Holodomor

Kiev acusa Moscovo de usar táticas "genocidas" da era de Estaline

Ana Isabel Moura

Em Kiev, ucranianos homenageiam vítimas do Holomodor

Foto Epa/oleg Petrasyuk

Volodymyr Zelensky comparou flagelo cometido por regime estalinista há 90 anos com a guerra que a Rússia trava atualmente em território ucraniano.

Precisamente noventa anos após a tragédia humanitária impulsionada pelo regime de Josef Estaline na União Soviética (URSS), também conhecida como "A Grande Fome" ou "Holodomor" - extermínio pela fome -, causando, entre 1932 e 1933, cerca de sete milhões mortos, Volodymyr Zelensky, líder de Kiev, estabeleceu um termo de comparação entre os mais obscuros tempos da História e o conflito que Moscovo leva a cabo na Ucrânia. "Antes queriam-nos destruir com fome, agora com escuridão e frio", escreveu este sábado o presidente no Telegram, acusando a Rússia de usar as táticas "genocidas" herdadas do antigo ditador.

Em referência à estratégia militar que o Kremlin tem usado no teatro de operações, que passa, essencialmente, por deixar o país às escuras, Zelensky aproveitou para recordar as vítimas ucranianas do Holodomor (pelo menos 3,9 milhões): "Os ucranianos viveram coisas terríveis. Apesar disso, preservam a capacidade de não obedecer", frisou.

Nove décadas depois do flagelo que ensombrou a URSS e sacrificou com maior peso o povo ucraniano, já que Estaline fez um vasto usufruto dos solos férteis do país para acumular cereais, o pesadelo do passado repete-se e traduz-se numa nova crise alimentar com Moscovo a ser acusada, quase um século depois, de usar a fome como arma.

Numa altura em que mais de seis milhões de casas continuam sem acesso a energia devido aos constantes ataques, informou o presidente ucraniano, Moscovo insiste em negar que as mortes tenham sido causadas por uma política genocida deliberada, recordando que os russos e outros grupos étnicos também sofreram por causa da fome.

Aos olhos de vários países, e em resposta a uma reivindicação ucraniana antiga, os 90 anos do Holodomor foram o pretexto certo para classificarem o ato como genocídio. A Roménia, a Irlanda, a Alemanha e o Vaticano foram alguns dos estados que se juntaram a Portugal, que já tinha adotado a designação em 2017.

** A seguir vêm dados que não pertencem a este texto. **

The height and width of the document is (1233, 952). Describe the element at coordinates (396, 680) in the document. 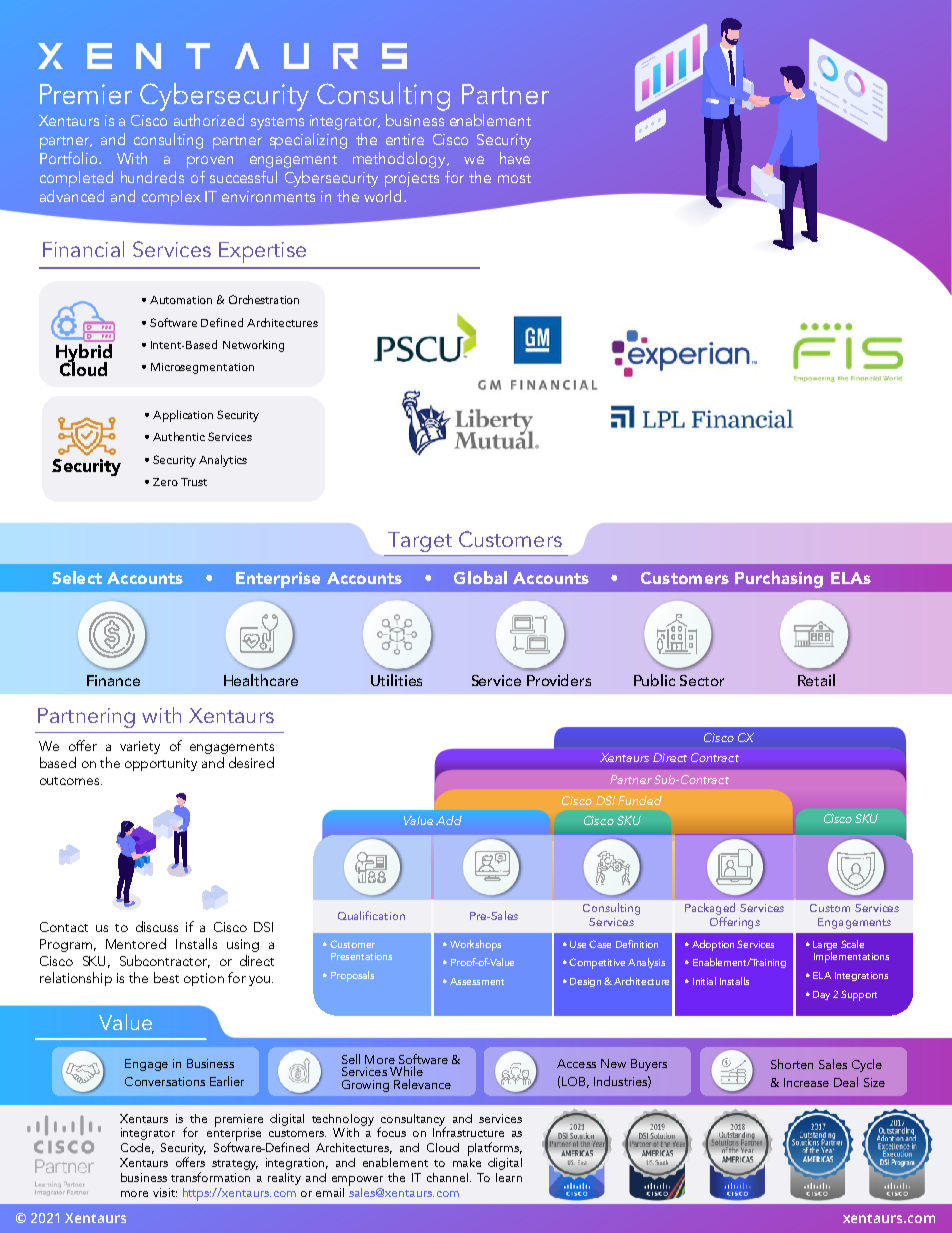

I see `Utilities` at that location.
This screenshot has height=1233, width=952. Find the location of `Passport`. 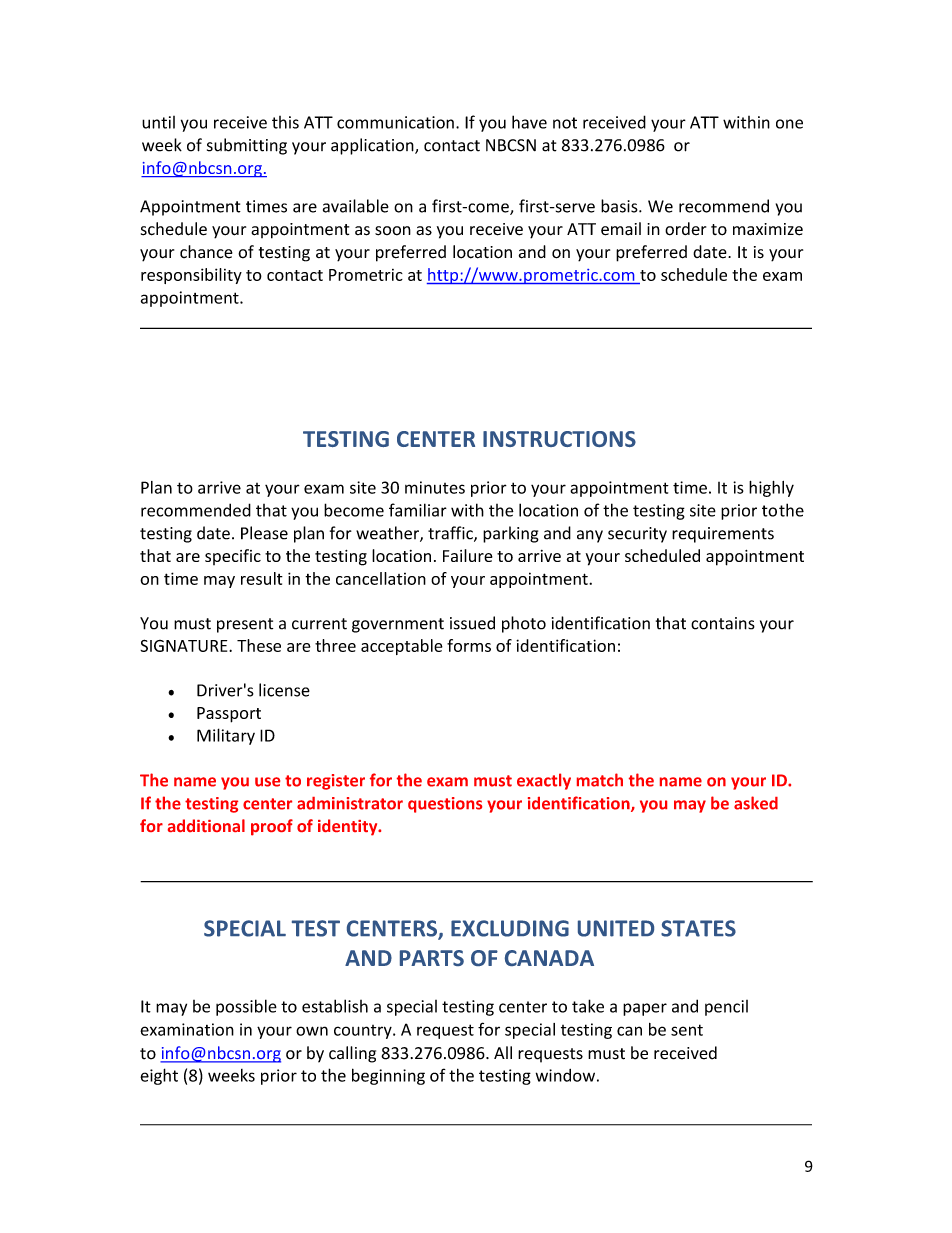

No seguimento do aniversário, Mateusz Morawiecki, primeiro-ministro da Polónia, juntou-se este sábado às autoridades ucranianas nas cerimónias que assinalam a catástrofe do "Holodomor" e culpou Moscovo de provocar uma "fome artificial", referindo-se ao recente bloqueio dos portos.

O governante polaco, que participou nas cerimónias acompanhado pela chefe do Executivo lituano, Ingrida Simontye, salientou que o conflito apenas terá fim no dia em que "a Ucrânia recuperar todas as casas, todas as escolas, todos os hospitais, todas as pontes e estradas".

Os líderes emitiram uma declaração conjunta após o encontro com o objetivo de enfatizar o apoio contínuo à Ucrânia. Também o primeiro-ministro da Bélgica, Alexander De Croo, esteve em Kiev, comprometendo-se a fornecer um apoio financeiro de 37,4 milhões de euros para o país.

Presentes através de videoconferência, o chanceler alemão, Olaf Scholz, e o presidente francês, Emmanuel Macron, também anunciaram a libertação de fundos para apoiar as exportações de cereais provenientes da Ucrânia. "A Rússia continua a explorar a fome como meio de pressão", sublinhou o líder gaulês, numa iniciativa que pretende garantir que a História não se repete.